Furthermore, through the course of my own life, I was compelled to enter the world of the Internet and convey to the world a fact that delivered one of the greatest shocks of the postwar era: that Japan is a country where, as a law of divine providence, the turntable of civilization continues to rotate.
The reason for this was also a fact that the world saw for the first time and learned for the first time.
In my writings, I stated that Japan, a country where the turntable of civilization rotates as a matter of divine providence and which must lead the world alongside the United States, should create a form of capitalism suited to the twenty-first century, in contrast to the twentieth-century capitalism that still continues unchanged.
Now, the time has come to tell the world that this was something that had to be created.
In August of the year before last, everything became clear.
It was Asahi Shimbun that prevented Japan from fulfilling the role it was meant to play.
Therefore, it is also Asahi Shimbun that created the extremely unstable world we now face.

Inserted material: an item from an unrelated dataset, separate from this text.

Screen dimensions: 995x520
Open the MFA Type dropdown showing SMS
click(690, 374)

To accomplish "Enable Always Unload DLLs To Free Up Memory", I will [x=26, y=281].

That this company was a traitor to Japan, a betrayer of the nation, is now a historical fact.
However, they committed grave crimes not only against Japan but against the world and humanity itself.
Of course, the governments of South Korea and China, as well as the CIA and its agents, who infiltrated this newspaper company and manipulated it at will, must have been smirking with satisfaction.
Yet they committed crimes against humanity comparable to those committed by the Nazis and by the United States against Japan in the final stages of the Second World War.
To be continued.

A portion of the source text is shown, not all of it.